A summary by Christian Weisner:
The Synodal Path is a joint project of the German Bishops’ Conference and the official lay organisation “Central Committee of German Catholics“.
It is influenced by the so-called MHG study, a research project initiated by the German bishops on sexual abuse in the German Church since WW2, published in September 2018.
It is not a Synod according to Canon Law. But after intense discussions with the Vatican there are now Statutes of the Synodal Path for a process of discussions and resolutions of clerics and lay people scheduled for about two years on the following topics:
Translated from the German with DEEPL:
Press release Munich/Rome, 12.2.2020
First Statement of We are Church on the Post-Synodal Letter of Pope Francis on the Pan-Amazonian Synod
The People's Movement of the Church We Are Church sees the post-synodal letter published today as a letter that is first of all of great importance for the people and peoples living in the Amazon, but also appeals to the world community to finally take effective responsibility in view of the situation in the nine countries of the Amazon region, which is important for the whole world.
In his usual clear language Pope Francis names the social, cultural and ecological problems, but at the same time he also points out visions of hope resulting from faith and Christian responsibility.
Apart from fundamental appreciation of the letter that is dedicated to the exploitation in Amazonia, it must also become clear that what "flesh and blood" should accept, what should grow "without weakening the identity, what should be credible and help the churches to find new life" is no longer possible in Germany, in Europe and everywhere after the abuse scandal without addressing the question of celibacy and the question of ordination offices for women. The church, its teaching and its structure also needs an inculturation in Europe which can be accepted and supported by the faithful. This is not the case at present.

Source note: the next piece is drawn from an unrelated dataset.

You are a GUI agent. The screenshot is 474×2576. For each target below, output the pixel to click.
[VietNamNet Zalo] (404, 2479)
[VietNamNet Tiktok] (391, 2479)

Thus, against the background of the synodal journey that has just begun in Germany and which is connected with justified expectations also of structural church reforms, it is very disappointing that Francis in this post-synodal letter does not promise any opening for married priests and no ordination of women. Does he lack courage or is it the Cardinals who refuse any reform, such as Burke, Sarah, Müller and Brandmüller, and also the former Pope Benedict, who prevent Francis from allowing courageous steps for the future of the Church? Is the Roman Catholic Church thus proving to be completely incapable of reform?
Some selected aspects:
His call for a missionary and inculturated Church with an Amazonian face:
► This image of an inculturated church must be and become possible in the future in the same way for other regions of the world.
His statement that the priesthood in the universal church is not monolithic and takes different forms in different places on earth. Francis avoids a concrete statement for or against the celibate form of life:
► This is possibly also a consequence of the recent very irritating article by the former Pope Benedict on the question of celibacy and shows the dilemma in which Francis finds himself.
The emphasis on the common responsibility of priests, deacons, religious and laity, that is, people from the People of the Church, for the growth of communities. Here the Pope also expressly mentions "lay community leaders endowed with appropriate powers", which includes both women and men:
► This must become exemplary also for the German situation.
His warning against a discussion about the ordination of women. He connects this with his since the beginning of his pontificate again and again very clear criticism of the "clericalization" to which the discussion is directed. Rather, he suggests "the emergence of other specifically female ministries and charisms", without however becoming concrete:
► This is particularly disappointing for women and even more so for religious women, and at least in the European cultural area it can no longer be communicated.